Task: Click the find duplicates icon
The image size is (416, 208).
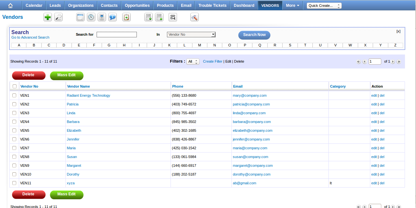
--
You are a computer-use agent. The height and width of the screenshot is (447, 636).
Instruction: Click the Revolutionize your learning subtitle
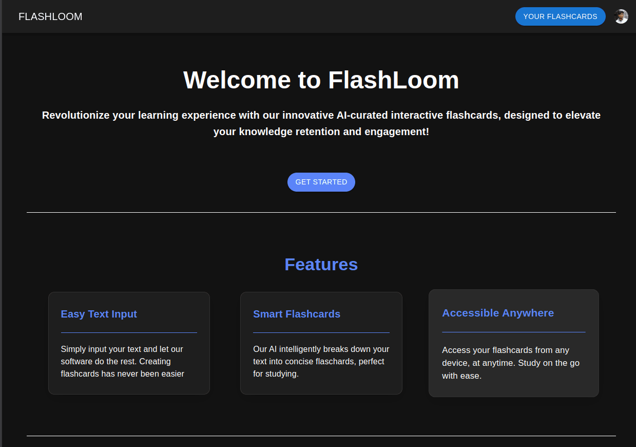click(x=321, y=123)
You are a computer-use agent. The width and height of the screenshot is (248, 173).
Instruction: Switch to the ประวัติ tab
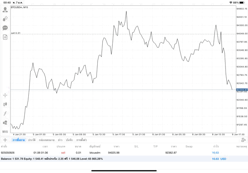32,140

### Aim
Edit the lines of the records above from the line with "Task: Click the find duplicates icon" up to and including the line with "The image size is (416, 208).", putting "remove duplicates" in place of "find duplicates" and leaving everything else the same. Give back only those lines.

### Answer to this exercise
Task: Click the remove duplicates icon
The image size is (416, 208).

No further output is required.